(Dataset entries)
= = =
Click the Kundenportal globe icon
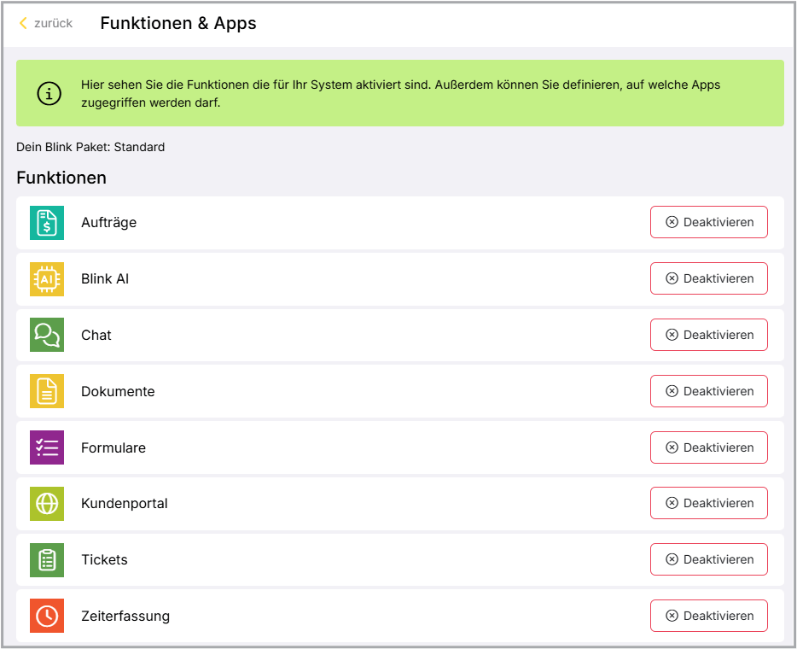This screenshot has width=797, height=649. (47, 504)
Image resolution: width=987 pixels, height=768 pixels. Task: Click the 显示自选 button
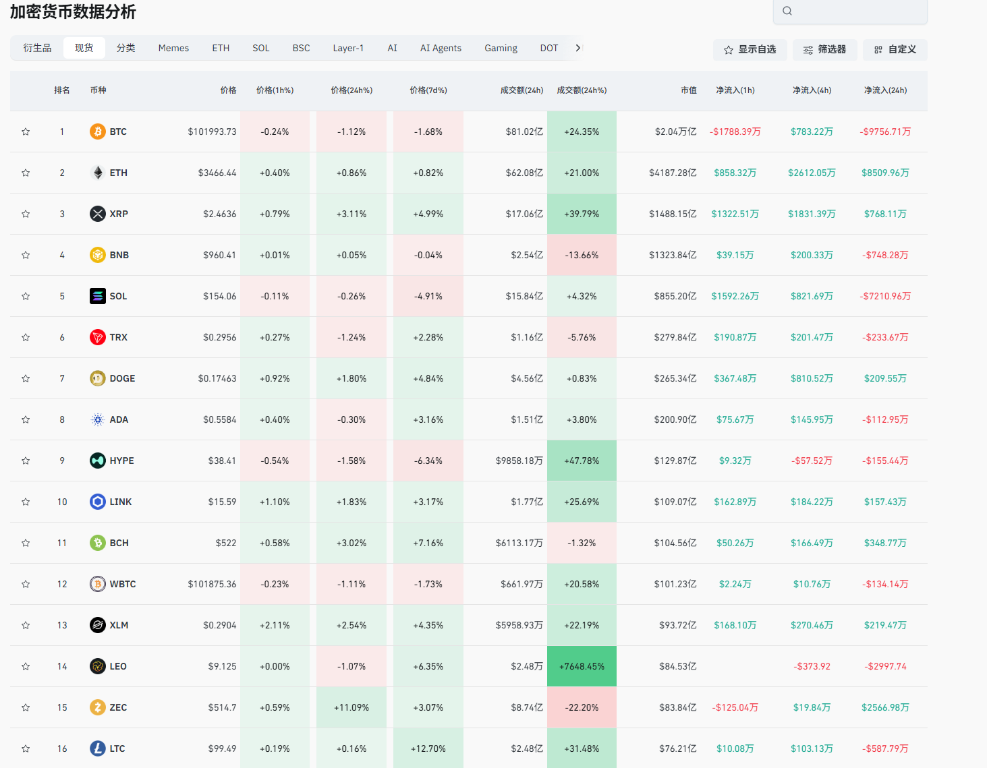coord(750,49)
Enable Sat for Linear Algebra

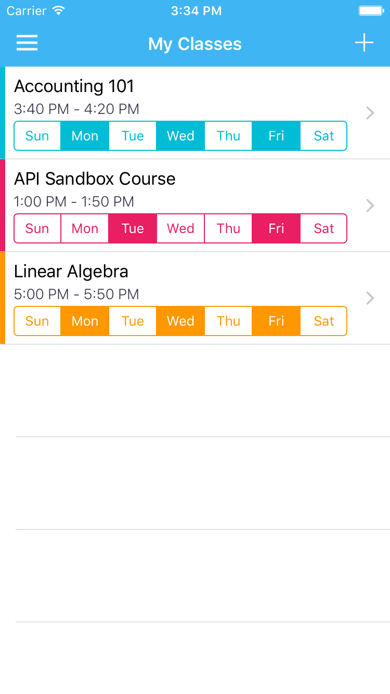coord(323,321)
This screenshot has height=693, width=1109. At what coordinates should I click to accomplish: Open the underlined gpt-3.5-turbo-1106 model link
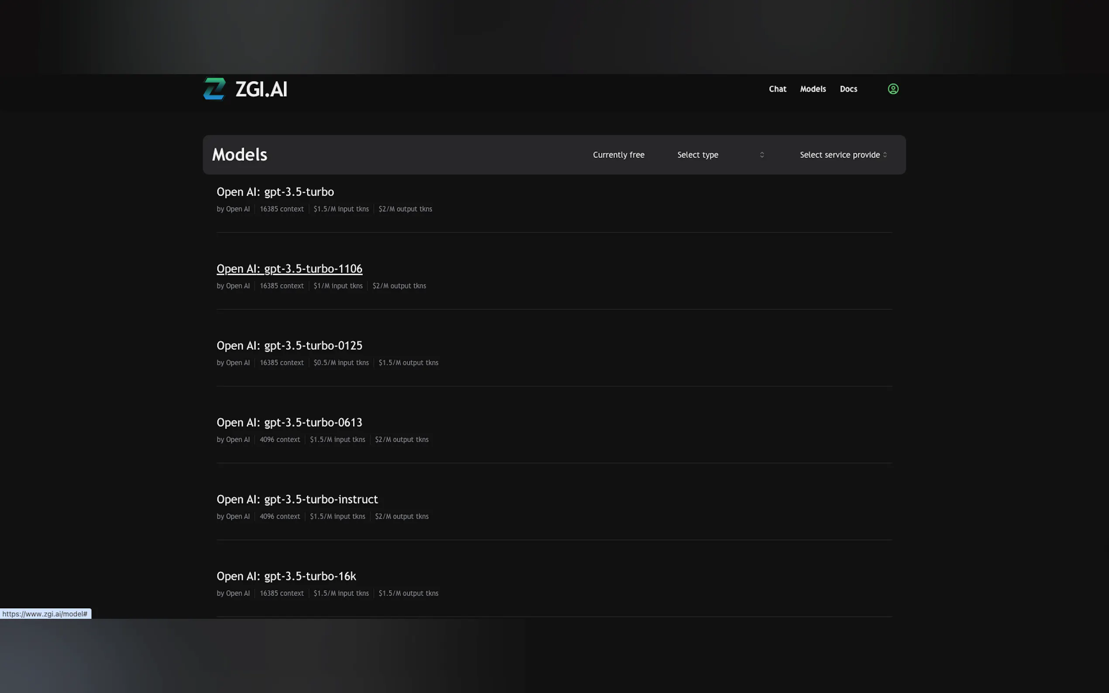[x=289, y=269]
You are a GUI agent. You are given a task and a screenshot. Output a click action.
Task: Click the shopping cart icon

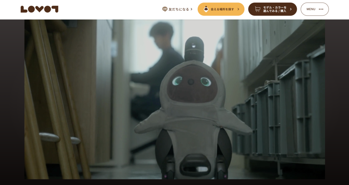(257, 9)
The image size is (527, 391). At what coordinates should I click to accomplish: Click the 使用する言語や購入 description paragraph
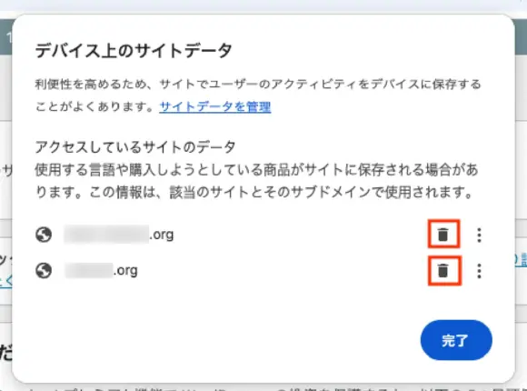pos(257,181)
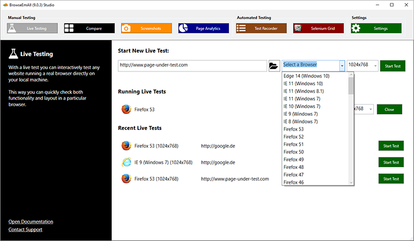414x241 pixels.
Task: Pick Firefox 50 from the browser list
Action: click(x=294, y=152)

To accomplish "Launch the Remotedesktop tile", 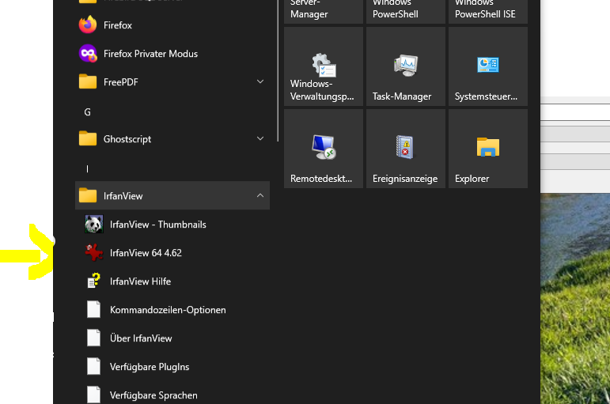I will pyautogui.click(x=323, y=149).
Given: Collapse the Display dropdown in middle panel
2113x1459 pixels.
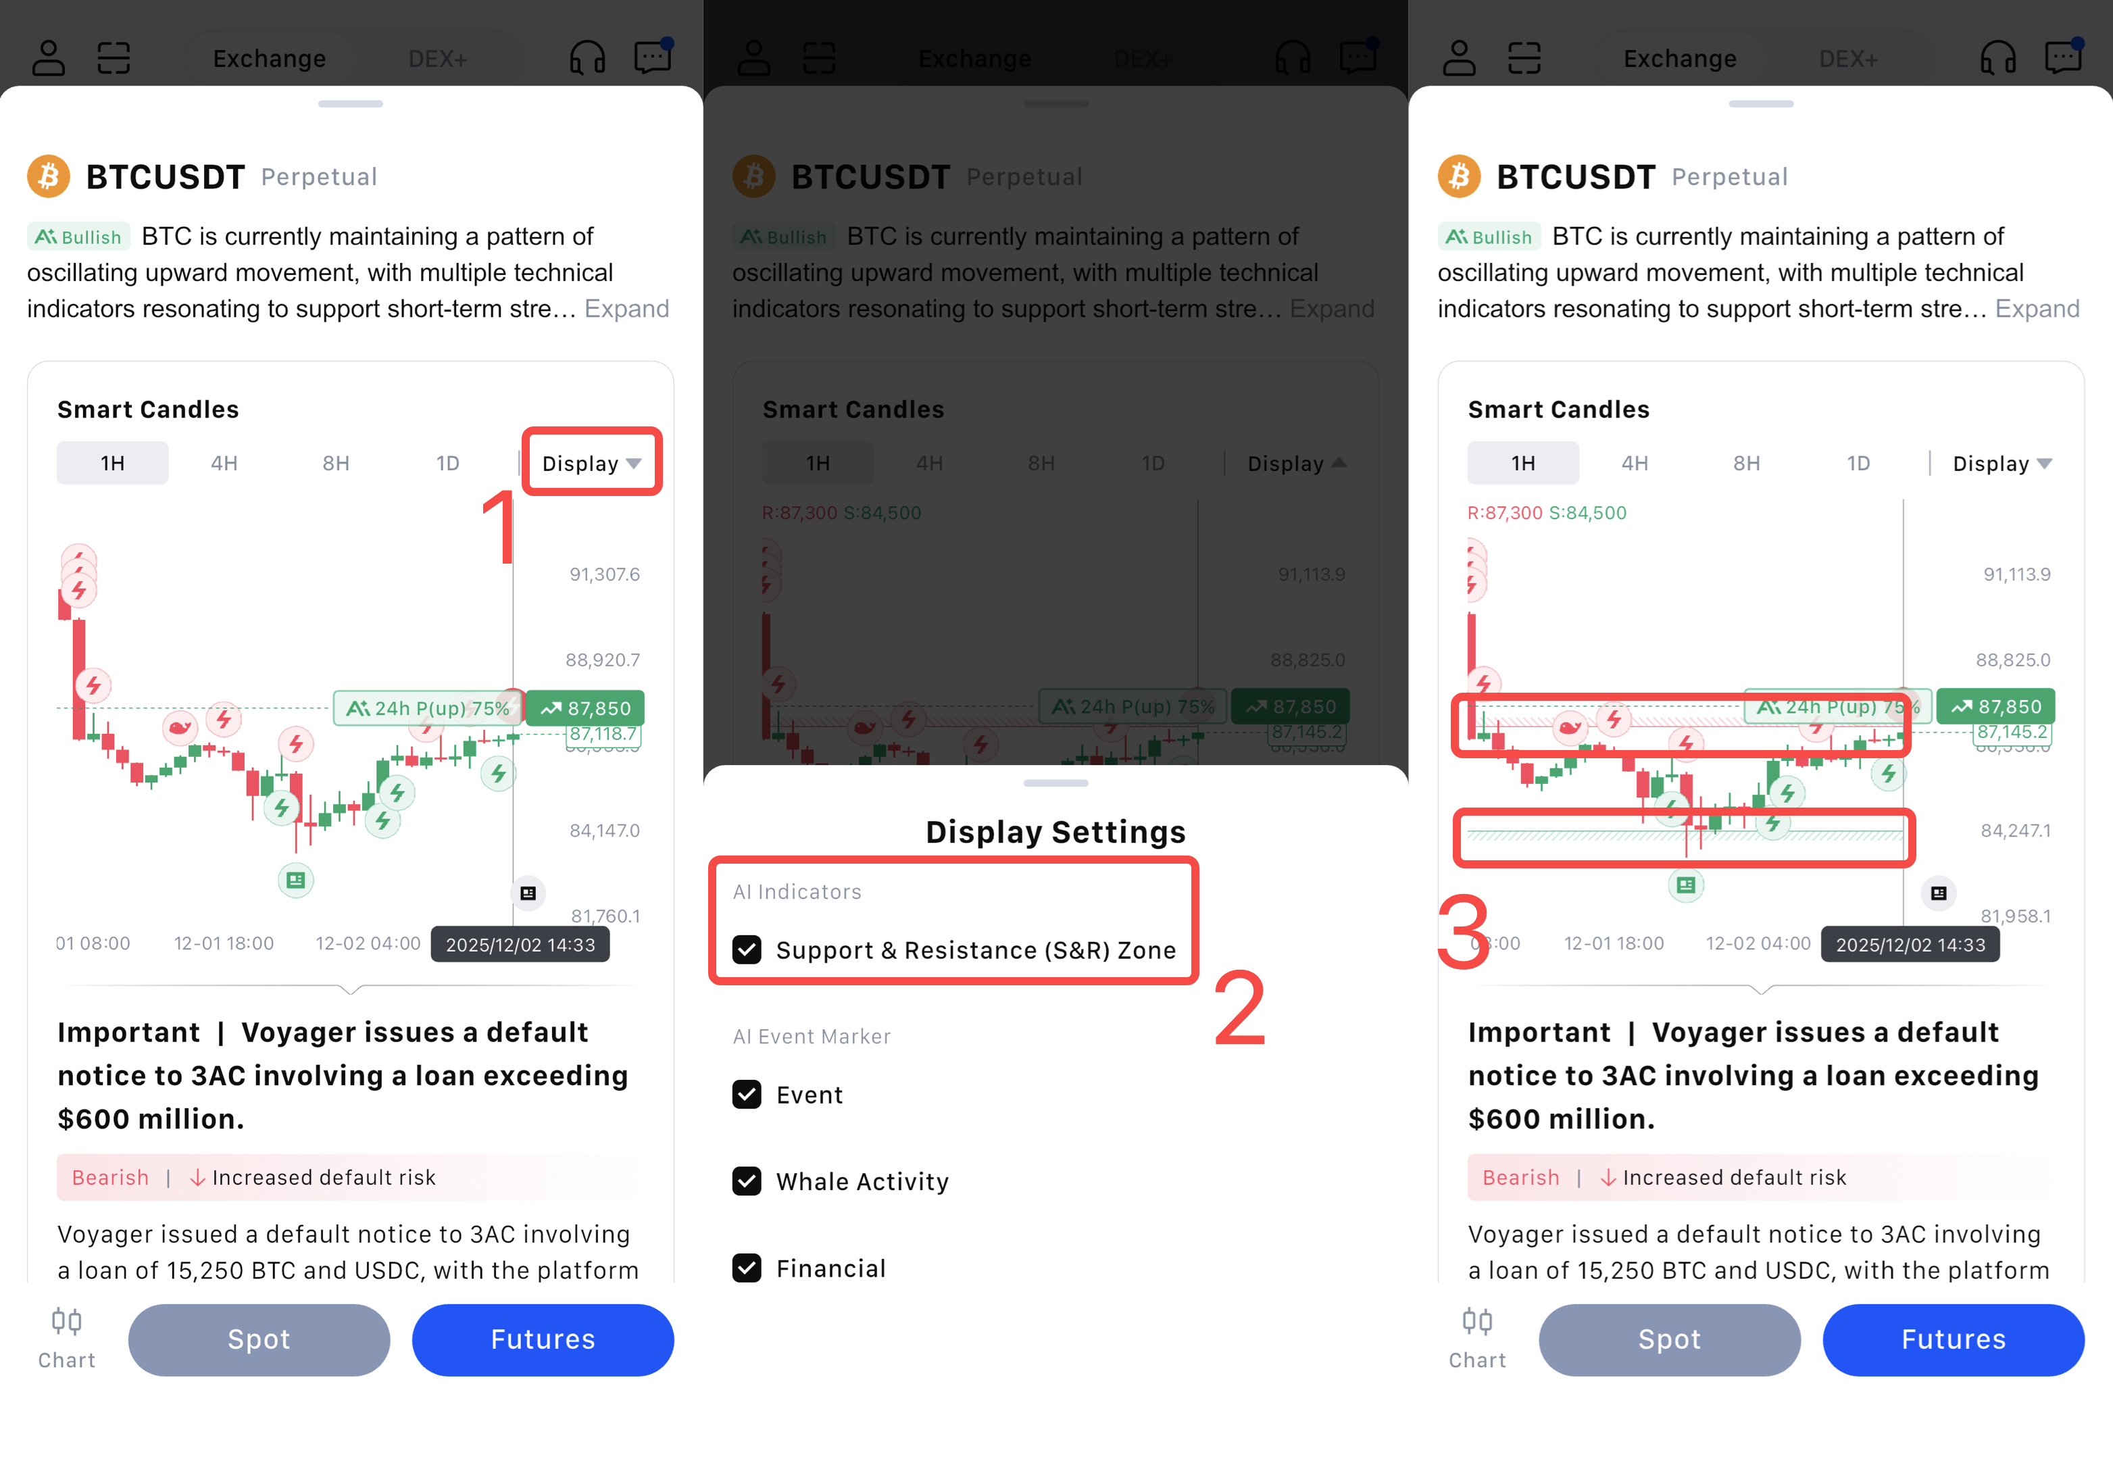Looking at the screenshot, I should coord(1296,463).
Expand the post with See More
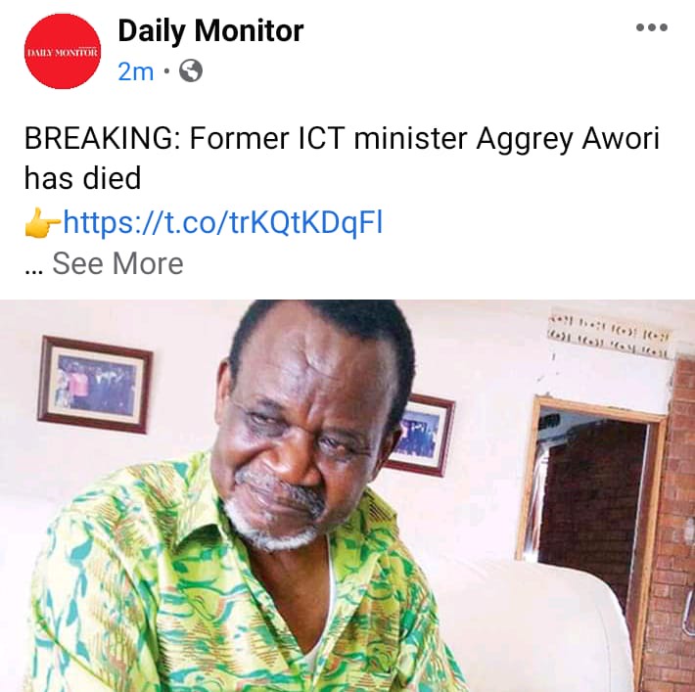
= = =
→ **WHAT THE TASK REQUIRES**: Locate the line containing "Given: Collapse the" in the records above, then output it and every line after it through the last, excluding pictures.

→ **ANSWER BOX**:
Given: Collapse the Display dropdown in middle panel
2113x1459 pixels.
Looking at the screenshot, I should coord(1296,463).
Expand the post with See More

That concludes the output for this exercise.